If you live in Ontario and have a tree on your property and its trunk extends across your property-line, then according to the Ontario Forestry Act you have a boundary tree. The tree is therefore “common property.” The important issue: it is the “trunk” which must extend across the property line. The roots and canopies of trees can also cross property lines, but in this case, it is the trunk that is key. In 2013, the Ontario Superior Court provided a legal definition of a tree’s trunk. It is everything between the following two points:
1) from the root-collar  to  2) where the first branch appears.
Note: the root-collar is where the roots begin. These may be above ground as well as underground and therefore may not be fully visible. If any part of the tree’s trunk from root collar to first branch—whether it is visible or not—crosses the property line, then it is a boundary tree. A tree’s trunk does not have to cross the property line at any particular point—it just has to cross at any  point between the root collar and first branch.
Photos of boundary trees are also available here and can help you discern whether or not your tree is a boundary tree.

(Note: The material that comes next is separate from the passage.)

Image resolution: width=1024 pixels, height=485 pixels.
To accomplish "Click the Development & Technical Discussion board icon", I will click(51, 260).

The 2013 legal definition of a shared tree is not based on a percentage. Even if 99% of the tree’s trunk grows on one side of a property line, the 1% growing on the other side of the property line still means the tree is a boundary tree and is therefore co-owned.

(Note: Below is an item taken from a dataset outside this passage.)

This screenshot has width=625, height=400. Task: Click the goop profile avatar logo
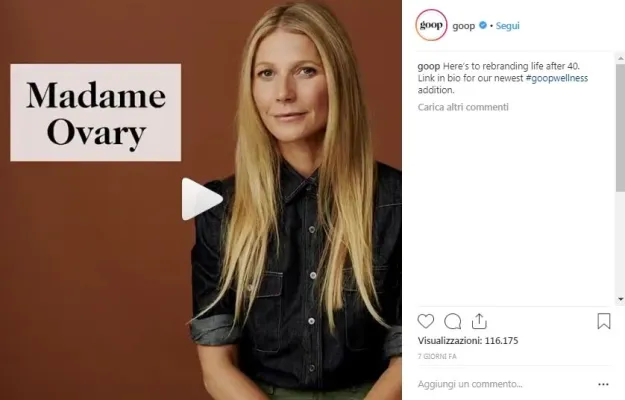(431, 25)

If a tree grows close to the property line and a property-owner wants to protect or cut it down, he or she should have a professional survey done to clearly establish where the trunk is in relation to the property line. This is not always something that is obvious or visible. It is a potentially expensive legal mistake to claim that the base of a tree (as it appears to the naked eye at ground level) is the determining factor. Once again: it is important to remember that if ANY part of the tree’s trunk crosses the property line it is co-owned.

The Hartley vs Cunningham/Scharper Ruling

6 Comments on “Is My Tree a Boundary Tree?”

  1. Hi Hilary,
    Gross was sentenced to a fine of $5000 by the JP. However, there is an automatic “victim surcharge” of 25% tacked on by the Province of Ontario so the total amount owing is $6250. Also please correct the maximum fine amount on the welcome page. Cheers.

  2. Nice site, thank you. Do you know the outcome of the civil suit against Gross and his contractors?

  3. Hi. Thank you for this blog, it’s very helpful. I have a shared willow tree on our shared beach ( shore land) with my neighbour. The tree is protecting the beach from erosion. My neighbour is constructing a shoreline protection, concrete blocks retaining wall, and he asked me if he can take down the tree. I told him that if the tree is mine I wanna keep it. Now he injured the tree and I’m working on getting a surveyor to have a Survey for the shore land. What’s the regulation for shared shore land and trees? Thanks

  4. I have a poplar tree in my backyard which is healthy but happens to be leaning towards my rear neighbours house. I do not want to cut down the tree or pay for it to be removed (my neighbour thinks it is my tree but after measuring it looks to be a boundary tree). I am concerned if the tree falls on her house, whose responsibility or insurance will be responsible for the incurred costs and damages? I also cannot find out who I should be contacting to determine if this tree needs to be cut and if I am responsible to pay for it. Who would clarify that the tree is mine or if it is a boundary tree? Thanks.

  5. As far as determining the health and viability of the tree, and options to prevent it from falling, I would suggest hiring a certified arborist and have them come and prepare a report.
    The best way to determine a boundary tree is to have a line survey done (by a certified surveyor) and ask them to plot where the tree’s trunk is in relation to the property line. (This is less expensive than a full survey of your property.) If you have an existing survey, then a surveyor can determine whether or not the tree’s trunk crosses the boundary line (but make sure that you are using the legal definition of a tree’s trunk and not just measuring at ground level).